The Not So Mundane

Take a look at what you write.

What is it that influences you the most?

I find I am inspired by the day-to-day actions of other people.  When I worked in a coffee/ sandwich shop inside a bank, I would analyze people by the sandwiches they ordered. You had the case of any number of stories.  Some people had to have the cheese melted on the meat, and others wanted meat, tomatoes, and then cheese. What made them chose that way?

In the midst of raising two children–one with autism–graduating with a Master of Arts in Teaching, being married, and beginning a teaching career; I still write. While I am not as active here and on social media, my writing still grows. I have worked on two projects: Elliot McSwean, my middle grades’ book, and my poetry memoir, now called I Never Saw Jesus in the Mirror.

While they are different genres, they share something in common. There are characters who have something interesting in the everyday world that becomes a part of the person in the book.  For example, Elliot’s parents are old school. He has to share a lap top with at least one of his three sisters. Here, I’m constantly inspired by kids.

Now, I’ve been reading Famous Last Words by Katie Alender as I prepare for teaching seventh graders.  She does two things I admire. She gets in touch with paranormal world–something I’ve never been comfortable with as a writer. She also writes some of the best, least repeatable comparisons to everyday life.  When the parents go out of town,  the character, Willa, has a cupcake for breakfast. I know teens who would do this.

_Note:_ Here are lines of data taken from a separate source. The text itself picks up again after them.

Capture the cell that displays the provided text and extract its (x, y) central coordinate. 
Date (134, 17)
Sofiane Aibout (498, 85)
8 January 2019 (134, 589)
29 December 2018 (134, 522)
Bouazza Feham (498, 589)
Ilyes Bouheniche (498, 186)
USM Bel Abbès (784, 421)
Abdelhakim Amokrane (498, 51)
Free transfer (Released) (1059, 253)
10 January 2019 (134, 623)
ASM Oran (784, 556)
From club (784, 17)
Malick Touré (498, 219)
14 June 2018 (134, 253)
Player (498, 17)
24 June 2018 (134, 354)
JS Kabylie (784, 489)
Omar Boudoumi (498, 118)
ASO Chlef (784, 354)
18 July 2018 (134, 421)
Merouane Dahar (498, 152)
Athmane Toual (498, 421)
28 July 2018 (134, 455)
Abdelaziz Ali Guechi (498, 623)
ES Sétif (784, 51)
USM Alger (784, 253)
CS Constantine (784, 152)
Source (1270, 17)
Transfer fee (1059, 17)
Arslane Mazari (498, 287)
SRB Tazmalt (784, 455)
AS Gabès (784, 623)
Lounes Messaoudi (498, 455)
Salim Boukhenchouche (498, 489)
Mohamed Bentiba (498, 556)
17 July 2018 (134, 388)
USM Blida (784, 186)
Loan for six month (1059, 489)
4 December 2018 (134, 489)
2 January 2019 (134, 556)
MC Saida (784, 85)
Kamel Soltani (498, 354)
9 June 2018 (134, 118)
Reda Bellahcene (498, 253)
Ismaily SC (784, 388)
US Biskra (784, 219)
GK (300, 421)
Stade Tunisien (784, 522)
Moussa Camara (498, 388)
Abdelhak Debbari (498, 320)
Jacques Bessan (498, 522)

In I Never Saw Jesus in the Mirror–the new title and the joining together of all the weird pieces of my family’s journey over the last few years–I touch on Mommy Wars. In fact, the poem I’m currently working on is called just that. I look at the question: How do we go from every day people to all of the sudden ready to take on another mom?  This is something that, while not every day, has become a new experience for my husband and I raising our son.

Luckily, those wars end with writing. Not someone getting arrested.

Look at your writing. What is something intriguing from your everyday experiences that finds its way into your writing?